Dans un appel urgent à la compassion en ces temps de crise, Ramón Castro Castro, évêque de Cuernavaca et président de la Conférence épiscopale mexicaine (CEM), a présenté le chapitre 18 de sa série de catéchèses « Venga a nosotros tu reino », intitulé Royaume de Guérison. Dans cette réflexion, prêchée récemment et disponible en vidéo, le prélat dépeint Jésus comme le « médecin divin » qui transforme l’Église en un refuge pour les blessés de l’âme et du corps, invitant les fidèles à assumer le rôle de « infirmiers » dans un monde saturé de violence et de mépris pour la dignité humaine.
La catéchèse, qui évoque des images poétiques et bibliques, se centre sur la figure du Christ comme guérisseur suprême, un thème que l’évêque illustre par des références classiques et évangéliques. « Jésus est le médecin et le monde entier est son hôpital », affirme Castro Castro, en rappelant les paroles de l’Évangile : « Les bien-portants n’ont pas besoin de médecin, mais les malades. Je ne suis pas venu appeler les justes, mais les pécheurs. » Dans un ton pastoral et accessible, l’évêque souligne que tous, sans exception, nous sommes des patients en besoin de la « médecine du Christ », cette « eau vive » que Lui seul peut offrir.

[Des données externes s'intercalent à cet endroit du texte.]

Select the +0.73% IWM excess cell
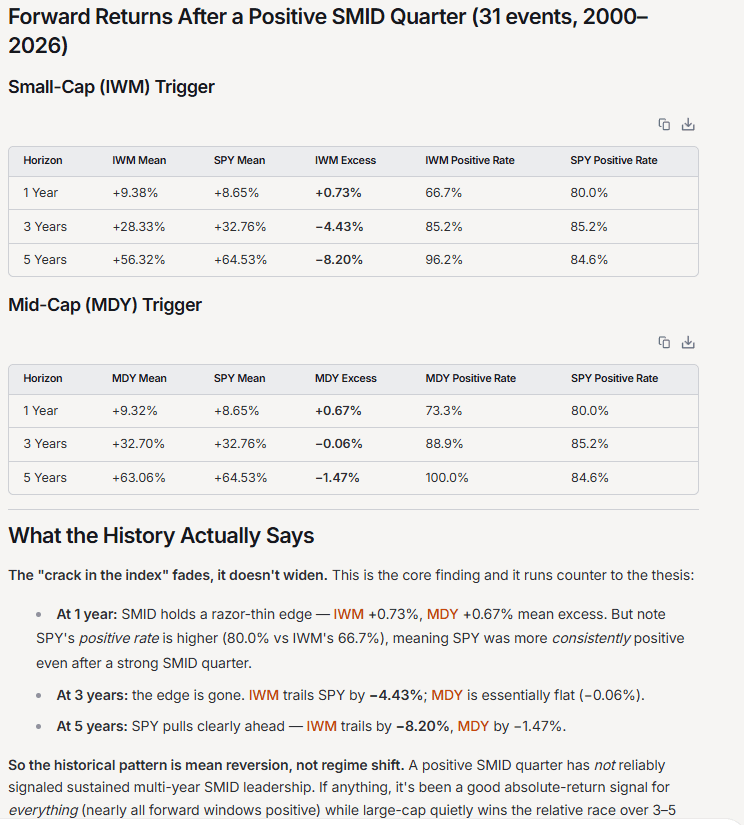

Castro Castro étend la métaphore du Bon Samaritain pour décrire le ministère de Jésus. « Il laisse les 99 brebis et va à la rencontre de celle qui est restée en arrière », explique-t-il, évoquant le Seigneur qui panse les blessures du tombé au bord du chemin et le porte à l’« auberge » – l’Église elle-même. Il ne s’agit pas de temples de pierre, précise le prélat en citant saint Paul, mais du « corps mystique » du Christ, où les croyants sont simultanément « malades et infirmiers ».

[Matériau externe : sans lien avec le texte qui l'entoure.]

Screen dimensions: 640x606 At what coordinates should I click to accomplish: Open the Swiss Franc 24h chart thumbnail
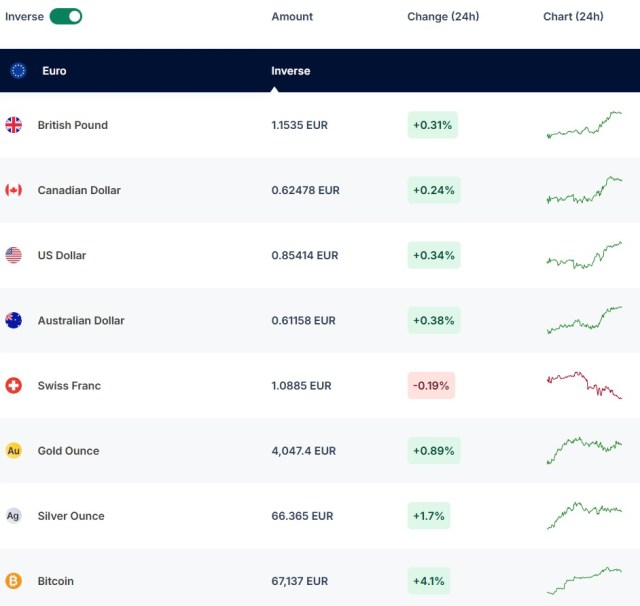tap(584, 385)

Dans son essai Pourquoi je reste dans l’Église ?, le jeune théologien Joseph Ratzinger, Benoît XVI, inspire cette dualité, que Castro Castro adopte pour encourager les catholiques : « Les chrétiens appartenons à l’Église parce que nous croyons que derrière notre Église brille et rayonne sa propre Église, l’Église du Christ Médecin qui guérit et renouvelle. » L’Église, compare l’évêque, est comme la lune qui reflète la lumière du soleil : elle n’a pas de éclat propre, mais transmet la « lumière de toute vérité, de tout amour » divine. C’est l’Eucharistie, « médecine divine », qui vivifie ce corps et le convertit en « sacrement de salut ».

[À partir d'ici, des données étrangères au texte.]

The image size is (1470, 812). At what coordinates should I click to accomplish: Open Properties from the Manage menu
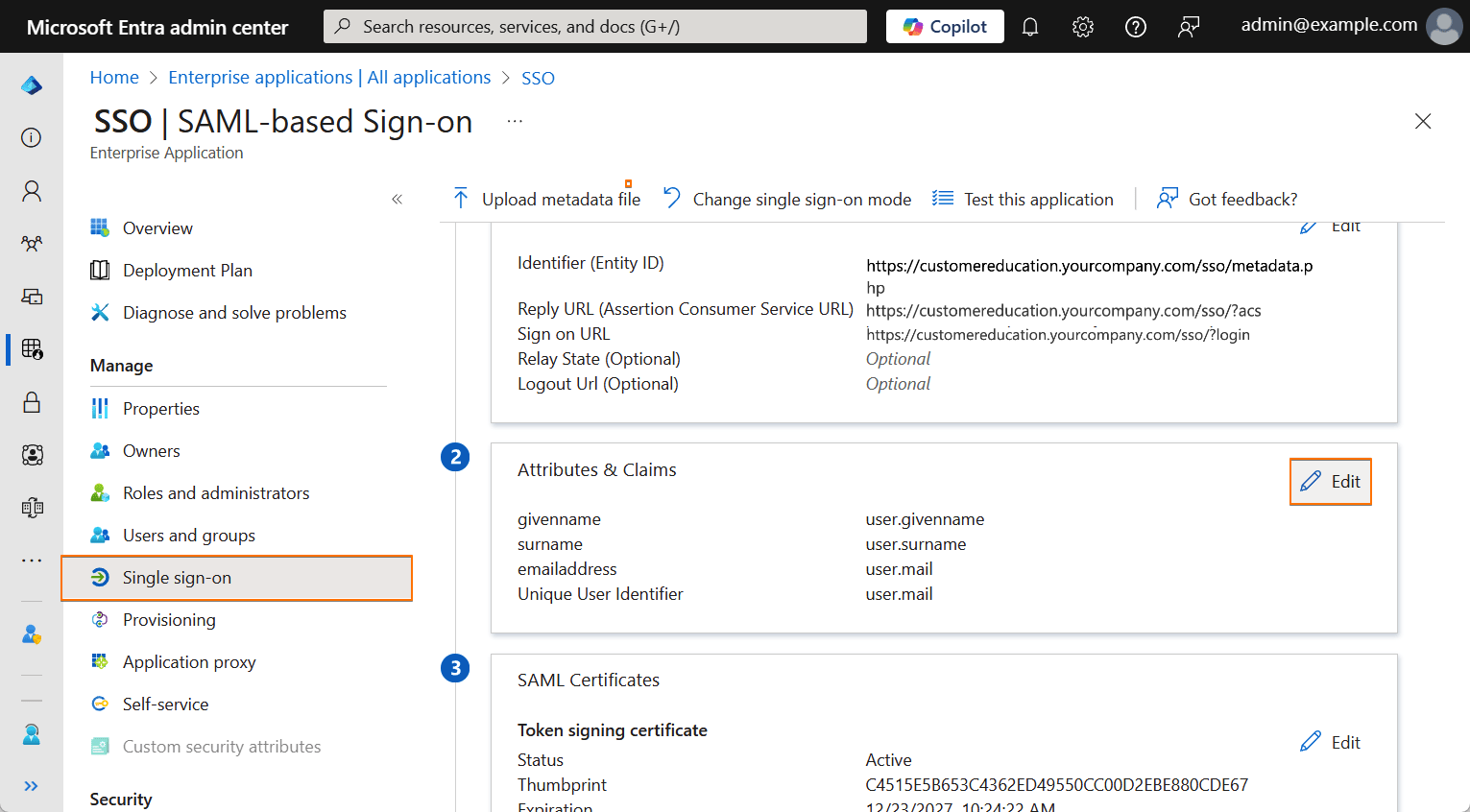(x=161, y=408)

Le message résonne avec une force particulière dans le contexte mexicain actuel. « Immersés dans un temps de profonde crise, saturé de violence et de mépris pour la dignité excessive de chacun des fils et filles de Dieu », l’Église doit s’ériger comme un « hôpital de miséricorde », avec des bras ouverts pour recevoir le blessé. Castro Castro insiste sur le fait que les soins ne commencent pas par des jugements : « Un hôpital n’est pas un lieu où l’on attaque le malade pour les erreurs qui l’ont conduit à la maladie. » D’abord, on arrête l’hémorragie, on nourrit et on repose le patient ; seulement ensuite on l’éduque pour prévenir les rechutes.
« Notre tâche primordiale est moins de juger la maladie que de la combattre en soignant le malade avec charité et simplicité de cœur », exhorte l’évêque, en rappelant que la véritable guérison est un don de l’Esprit Saint, non un mérite humain. Dans un tour personnel, il avertit : « Si bien qu’un jour Dieu nous demande de soigner le malade, un autre jour ce sera nous les malades qui entrerons à l’Hôpital de la Miséricorde. »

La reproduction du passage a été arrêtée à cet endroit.